>> begin
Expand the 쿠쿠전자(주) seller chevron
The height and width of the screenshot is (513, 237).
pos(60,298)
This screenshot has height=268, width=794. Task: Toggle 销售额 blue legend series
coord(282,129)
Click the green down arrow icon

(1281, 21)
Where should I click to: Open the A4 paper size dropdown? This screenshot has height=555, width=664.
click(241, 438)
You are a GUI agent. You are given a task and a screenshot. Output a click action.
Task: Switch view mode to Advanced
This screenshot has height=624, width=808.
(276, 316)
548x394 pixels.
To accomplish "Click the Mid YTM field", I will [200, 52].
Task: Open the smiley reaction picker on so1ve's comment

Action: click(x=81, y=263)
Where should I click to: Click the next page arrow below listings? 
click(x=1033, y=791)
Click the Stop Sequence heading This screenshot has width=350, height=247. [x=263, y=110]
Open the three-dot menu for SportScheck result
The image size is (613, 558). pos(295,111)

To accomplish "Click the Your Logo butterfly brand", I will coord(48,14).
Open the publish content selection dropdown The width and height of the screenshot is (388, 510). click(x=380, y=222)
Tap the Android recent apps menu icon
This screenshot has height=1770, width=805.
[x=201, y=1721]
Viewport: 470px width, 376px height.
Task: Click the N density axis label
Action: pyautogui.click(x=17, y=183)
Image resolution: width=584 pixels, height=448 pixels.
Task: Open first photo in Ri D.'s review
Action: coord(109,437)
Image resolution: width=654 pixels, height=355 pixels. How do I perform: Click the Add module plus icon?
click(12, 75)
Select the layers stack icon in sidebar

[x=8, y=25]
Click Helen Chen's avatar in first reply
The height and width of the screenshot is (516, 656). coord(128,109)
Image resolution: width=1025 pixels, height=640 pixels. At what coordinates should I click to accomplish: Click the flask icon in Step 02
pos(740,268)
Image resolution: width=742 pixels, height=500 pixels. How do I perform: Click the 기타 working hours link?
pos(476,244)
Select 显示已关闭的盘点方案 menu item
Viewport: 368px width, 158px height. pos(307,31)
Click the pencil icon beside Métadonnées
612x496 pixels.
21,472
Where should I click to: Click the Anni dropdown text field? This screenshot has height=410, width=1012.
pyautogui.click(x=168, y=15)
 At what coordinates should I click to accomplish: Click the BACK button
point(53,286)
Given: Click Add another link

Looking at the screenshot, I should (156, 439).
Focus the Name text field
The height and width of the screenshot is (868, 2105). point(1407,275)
>> end
§ **Written request**: State how many lines above contain the word "dropdown". Give only the number.

§ **Answer for this exercise**: 3